§ **Textauszug**:

---

Unrealistische Annahmen

Lässt man sich darauf ein, so kommt es bei der Betrachtung einzelner Fallbeispiele vor allem auf die zugrundeliegenden Annahmen an. Neben der Auswahl der Fahrzeugmodelle – Dienstwagen sind in der Regel größer und teurer als Privatwagen – erscheinen zwei Annahmen besonders diskussionswürdig, denn sie haben einen starken Einfluss auf das Ergebnis: Nutzungsumfang und Haltedauer der Dienstwagen. 

Die FAS-Berechnung betrachtet für vier Beispielfahrzeuge jeweils vier Nutzungsszenarien. Allen vier Szenarien gemein ist die Annahme eines Pendelweges von insgesamt 50 Kilometern für die Hin- und Rückfahrt. Bereits bei 200 Arbeitstagen jährlich werden also allein durch den Arbeitsweg die 10.000 Kilometer Jahresfahrleistung erreicht, die in der Rechnung der FAS als eines der vier Nutzungsszenarien dienen. Wenn ein Dienstwagen jedoch allein für den Arbeitsweg verwendet und eine Privatnutzung ausgeschlossen wird, muss diese auch nicht versteuert werden. Dass eines der Szenarien „mit 300 Euro Unterschied im Monat zu Lasten des Dienstwagens“ endet, kommt also durch eine Annahme zustande, die in der Realität kaum eintreffen wird. 

Vorteil schon bei moderater privater Fahrleistung

Für die Praxis relevant sind Szenarien, in denen der Dienstwagen über rein betriebliche und Arbeitswege hinaus auch für rein private Zwecke genutzt wird. Denn nur für diese Fälle ist die Ein-Prozent-Regelung gedacht. Und hier zeigt sich, dass die Pauschalbesteuerung schon bei vergleichsweise moderater rein privater Fahrleistung von jährlich 5000 Kilometern in den meisten realitätsnahen Konstellationen mit einer Steuerersparnis einhergeht.

---

§ **Datenteil**:

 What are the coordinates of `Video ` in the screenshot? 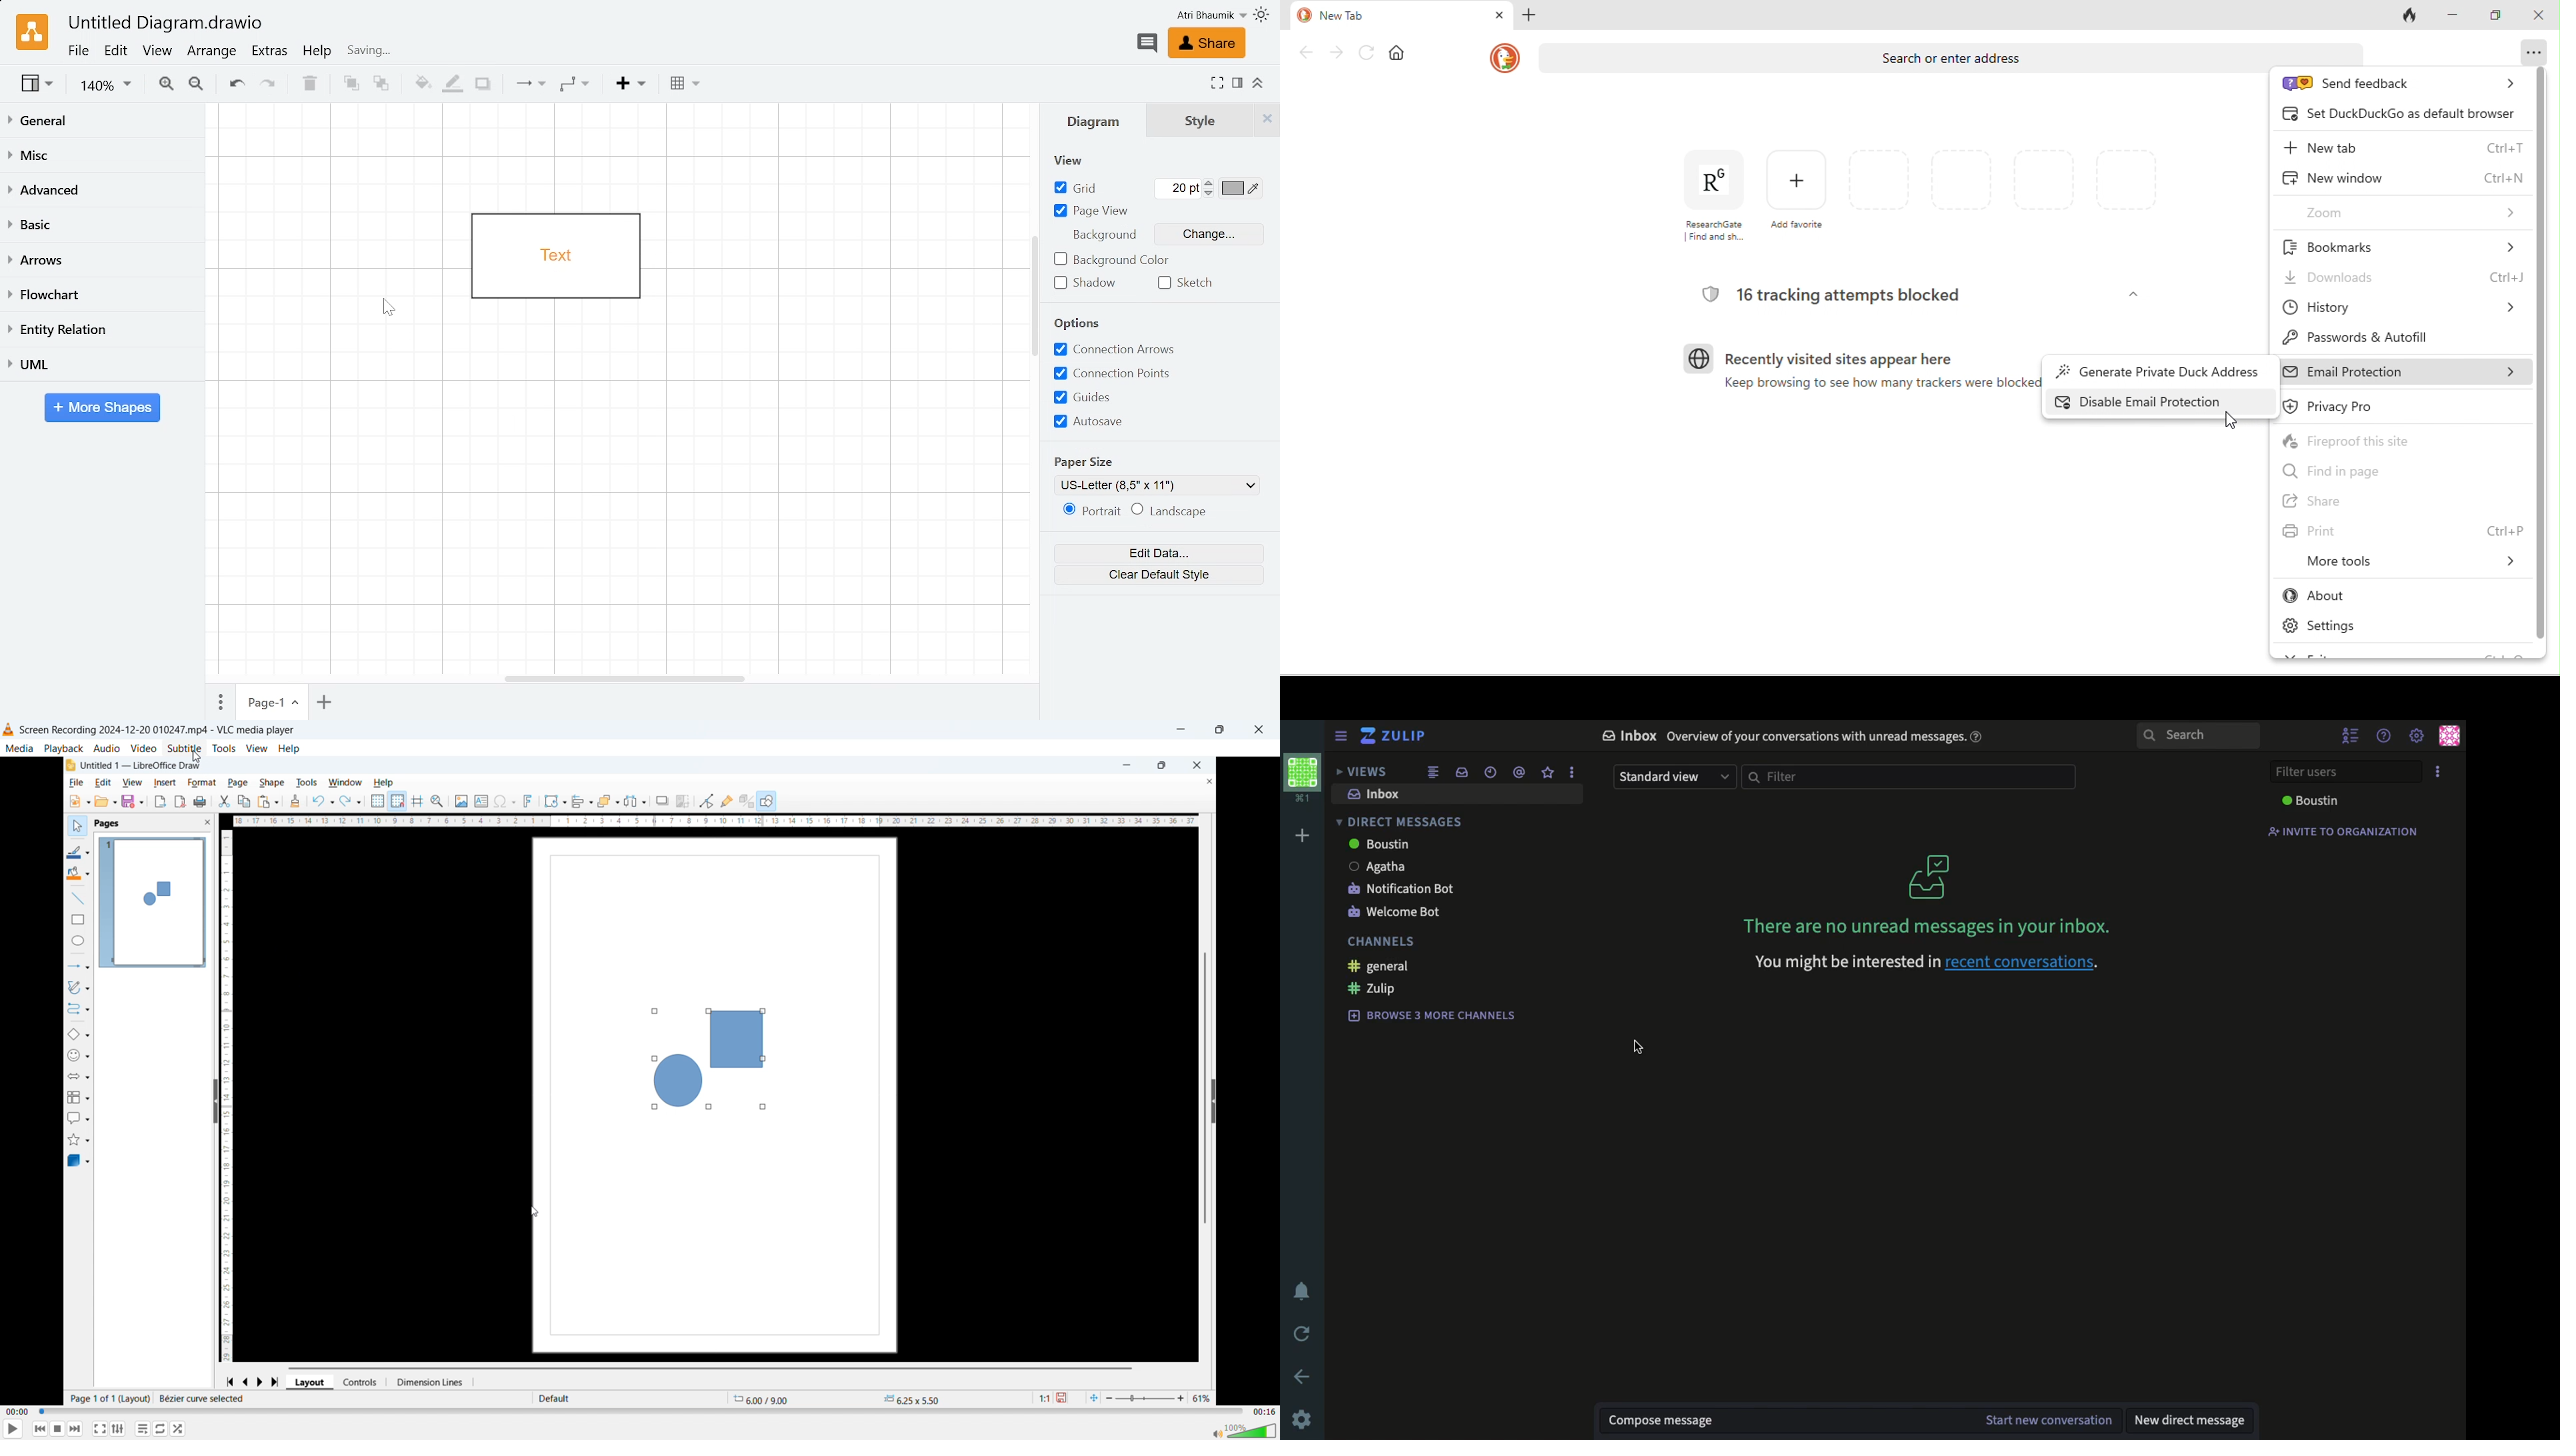 It's located at (143, 748).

---

§ **Aufgabenstellung**:
a - Wie lang ist laut dem Textauszug der Pendelweg, der allen Szenarien der FAS-Berechnung für Hin- und Rückfahrt zugrunde liegt?
b - Gib den Abschnitt des Textauszugs wieder, der mit „Lässt man sich“ beginnt und mit „Haltedauer der Dienstwagen.“ endet.
c - Stimmen diese Aussagen mit dem Textauszug überein? Antworte jeweils mit Ja oder Nein und zitiere die entscheidenden Worte.
(i) Die FAS-Berechnung untersucht für vier Beispielfahrzeuge jeweils vier Nutzungsszenarien.
(ii) Dienstwagen sind in der Regel kleiner als Privatwagen.
(iii) Eine Steuerersparnis durch die Pauschalbesteuerung ergibt sich erst ab einer privaten Fahrleistung von 10.000 Kilometern im Jahr.

§ **Lösungen**:
a - Insgesamt 50 Kilometer.

b -
Lässt man sich darauf ein, so kommt es bei der Betrachtung einzelner Fallbeispiele vor allem auf die zugrundeliegenden Annahmen an. Neben der Auswahl der Fahrzeugmodelle – Dienstwagen sind in der Regel größer und teurer als Privatwagen – erscheinen zwei Annahmen besonders diskussionswürdig, denn sie haben einen starken Einfluss auf das Ergebnis: Nutzungsumfang und Haltedauer der Dienstwagen.

c -
(i) Ja: „Die FAS-Berechnung betrachtet für vier Beispielfahrzeuge jeweils vier Nutzungsszenarien.“
(ii) Nein: „Dienstwagen sind in der Regel größer und teurer als Privatwagen“
(iii) Nein: „schon bei vergleichsweise moderater rein privater Fahrleistung von jährlich 5000 Kilometern“